**Assignment:** Your answer should consist of every line from the records that holds the string "bell".

**Dataset excerpts:**
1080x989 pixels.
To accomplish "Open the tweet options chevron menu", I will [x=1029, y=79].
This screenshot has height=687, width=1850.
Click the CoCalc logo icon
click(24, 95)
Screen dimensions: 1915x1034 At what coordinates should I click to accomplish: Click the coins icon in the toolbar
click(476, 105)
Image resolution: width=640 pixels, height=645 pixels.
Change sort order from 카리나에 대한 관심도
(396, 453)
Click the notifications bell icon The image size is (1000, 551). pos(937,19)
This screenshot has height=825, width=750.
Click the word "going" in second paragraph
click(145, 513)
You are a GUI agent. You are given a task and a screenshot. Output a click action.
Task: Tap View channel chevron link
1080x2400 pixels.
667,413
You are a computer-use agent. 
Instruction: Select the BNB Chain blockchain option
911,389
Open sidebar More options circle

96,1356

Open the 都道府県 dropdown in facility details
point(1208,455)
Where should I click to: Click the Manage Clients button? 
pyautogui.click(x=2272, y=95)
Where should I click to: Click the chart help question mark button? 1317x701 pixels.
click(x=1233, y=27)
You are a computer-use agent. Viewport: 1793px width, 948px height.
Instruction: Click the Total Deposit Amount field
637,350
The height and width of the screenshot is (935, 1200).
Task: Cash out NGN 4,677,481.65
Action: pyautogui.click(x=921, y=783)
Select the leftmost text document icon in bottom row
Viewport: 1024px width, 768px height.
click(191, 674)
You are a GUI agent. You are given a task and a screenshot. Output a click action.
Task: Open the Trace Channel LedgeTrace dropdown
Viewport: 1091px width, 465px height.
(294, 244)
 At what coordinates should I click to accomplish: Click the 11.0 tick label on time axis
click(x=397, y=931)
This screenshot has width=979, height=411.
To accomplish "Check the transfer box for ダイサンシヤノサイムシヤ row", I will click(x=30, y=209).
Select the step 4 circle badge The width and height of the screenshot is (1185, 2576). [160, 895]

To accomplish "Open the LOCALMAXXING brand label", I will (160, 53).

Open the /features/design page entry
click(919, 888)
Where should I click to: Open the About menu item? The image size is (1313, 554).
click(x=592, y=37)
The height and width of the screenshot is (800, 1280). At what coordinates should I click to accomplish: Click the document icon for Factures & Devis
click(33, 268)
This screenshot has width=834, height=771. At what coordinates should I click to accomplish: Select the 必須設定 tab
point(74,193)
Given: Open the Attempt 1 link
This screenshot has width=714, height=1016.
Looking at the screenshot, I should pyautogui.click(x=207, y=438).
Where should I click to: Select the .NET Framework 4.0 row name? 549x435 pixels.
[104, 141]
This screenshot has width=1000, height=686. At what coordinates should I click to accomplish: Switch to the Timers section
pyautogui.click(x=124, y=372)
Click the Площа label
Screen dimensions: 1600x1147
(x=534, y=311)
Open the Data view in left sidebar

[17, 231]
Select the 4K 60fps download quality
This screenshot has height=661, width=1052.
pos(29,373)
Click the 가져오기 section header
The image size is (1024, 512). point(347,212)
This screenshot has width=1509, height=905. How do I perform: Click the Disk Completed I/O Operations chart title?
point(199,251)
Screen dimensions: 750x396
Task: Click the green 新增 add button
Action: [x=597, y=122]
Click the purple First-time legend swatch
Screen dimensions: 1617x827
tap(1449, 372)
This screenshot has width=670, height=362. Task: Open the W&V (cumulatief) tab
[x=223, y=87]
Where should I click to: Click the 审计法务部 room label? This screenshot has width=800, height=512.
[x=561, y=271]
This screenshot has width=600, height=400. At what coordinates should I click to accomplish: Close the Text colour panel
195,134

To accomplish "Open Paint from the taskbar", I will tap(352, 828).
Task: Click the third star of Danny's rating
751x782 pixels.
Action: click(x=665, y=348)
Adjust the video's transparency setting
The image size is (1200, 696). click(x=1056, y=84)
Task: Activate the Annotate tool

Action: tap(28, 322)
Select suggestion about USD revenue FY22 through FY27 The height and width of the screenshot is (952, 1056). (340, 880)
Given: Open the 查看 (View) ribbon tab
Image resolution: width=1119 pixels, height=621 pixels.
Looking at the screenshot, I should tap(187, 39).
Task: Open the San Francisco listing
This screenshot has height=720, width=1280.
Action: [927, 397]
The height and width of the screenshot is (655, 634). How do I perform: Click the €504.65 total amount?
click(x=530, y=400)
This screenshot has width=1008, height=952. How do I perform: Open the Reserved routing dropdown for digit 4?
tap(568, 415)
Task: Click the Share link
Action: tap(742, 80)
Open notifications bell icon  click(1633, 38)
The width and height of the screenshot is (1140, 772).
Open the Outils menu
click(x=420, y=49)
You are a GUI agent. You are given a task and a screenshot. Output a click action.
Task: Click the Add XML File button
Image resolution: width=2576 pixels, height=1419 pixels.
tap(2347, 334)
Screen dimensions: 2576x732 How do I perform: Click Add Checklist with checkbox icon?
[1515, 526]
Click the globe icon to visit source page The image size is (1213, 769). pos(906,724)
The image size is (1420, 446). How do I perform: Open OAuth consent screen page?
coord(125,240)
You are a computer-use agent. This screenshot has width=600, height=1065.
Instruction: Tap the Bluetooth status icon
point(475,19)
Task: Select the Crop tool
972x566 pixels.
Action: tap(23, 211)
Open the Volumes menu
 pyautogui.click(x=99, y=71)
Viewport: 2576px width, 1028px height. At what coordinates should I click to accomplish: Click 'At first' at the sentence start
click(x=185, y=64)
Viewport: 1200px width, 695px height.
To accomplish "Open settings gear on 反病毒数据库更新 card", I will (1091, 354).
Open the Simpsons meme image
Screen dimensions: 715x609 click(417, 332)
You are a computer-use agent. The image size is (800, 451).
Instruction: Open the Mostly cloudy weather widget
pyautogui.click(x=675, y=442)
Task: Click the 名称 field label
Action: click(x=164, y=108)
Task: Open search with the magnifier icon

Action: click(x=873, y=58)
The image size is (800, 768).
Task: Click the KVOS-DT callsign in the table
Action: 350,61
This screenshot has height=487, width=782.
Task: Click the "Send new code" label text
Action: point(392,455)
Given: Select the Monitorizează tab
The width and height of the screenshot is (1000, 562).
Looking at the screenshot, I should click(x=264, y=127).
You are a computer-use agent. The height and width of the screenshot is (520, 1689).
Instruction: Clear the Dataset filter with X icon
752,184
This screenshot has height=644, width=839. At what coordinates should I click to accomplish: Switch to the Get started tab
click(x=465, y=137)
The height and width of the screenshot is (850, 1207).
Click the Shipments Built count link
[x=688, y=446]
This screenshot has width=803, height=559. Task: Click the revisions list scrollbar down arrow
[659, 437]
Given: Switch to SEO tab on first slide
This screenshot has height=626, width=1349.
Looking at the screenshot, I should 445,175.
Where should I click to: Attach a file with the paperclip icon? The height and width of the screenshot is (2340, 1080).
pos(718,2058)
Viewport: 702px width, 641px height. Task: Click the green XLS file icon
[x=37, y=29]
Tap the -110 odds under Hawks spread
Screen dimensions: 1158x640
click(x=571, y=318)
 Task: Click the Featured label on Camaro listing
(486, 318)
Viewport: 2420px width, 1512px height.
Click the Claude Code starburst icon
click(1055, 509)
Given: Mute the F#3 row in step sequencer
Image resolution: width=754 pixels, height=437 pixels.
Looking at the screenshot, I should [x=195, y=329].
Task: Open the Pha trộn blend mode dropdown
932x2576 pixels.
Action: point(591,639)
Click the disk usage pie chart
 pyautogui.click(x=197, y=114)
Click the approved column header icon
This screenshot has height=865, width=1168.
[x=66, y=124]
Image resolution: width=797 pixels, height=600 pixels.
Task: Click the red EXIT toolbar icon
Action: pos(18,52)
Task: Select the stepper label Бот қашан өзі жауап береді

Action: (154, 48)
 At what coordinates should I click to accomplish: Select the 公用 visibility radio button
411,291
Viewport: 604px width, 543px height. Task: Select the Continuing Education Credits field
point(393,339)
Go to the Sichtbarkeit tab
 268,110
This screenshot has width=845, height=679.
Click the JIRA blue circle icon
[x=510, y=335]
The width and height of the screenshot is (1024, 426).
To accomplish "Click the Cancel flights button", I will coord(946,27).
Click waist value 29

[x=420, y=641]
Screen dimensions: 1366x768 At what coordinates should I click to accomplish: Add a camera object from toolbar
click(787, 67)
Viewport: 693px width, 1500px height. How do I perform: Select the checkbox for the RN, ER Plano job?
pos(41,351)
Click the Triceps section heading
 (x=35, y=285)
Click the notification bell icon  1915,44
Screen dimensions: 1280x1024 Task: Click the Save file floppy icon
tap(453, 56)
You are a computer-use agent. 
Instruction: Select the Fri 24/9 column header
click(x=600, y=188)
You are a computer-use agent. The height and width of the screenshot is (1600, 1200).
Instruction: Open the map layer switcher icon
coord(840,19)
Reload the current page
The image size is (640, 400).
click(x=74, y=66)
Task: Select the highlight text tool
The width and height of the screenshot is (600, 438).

**Response box:**
Click the notifications bell icon The image size is (1000, 551). pos(937,19)
Open notifications bell icon  click(1633, 38)
Click the notification bell icon  1915,44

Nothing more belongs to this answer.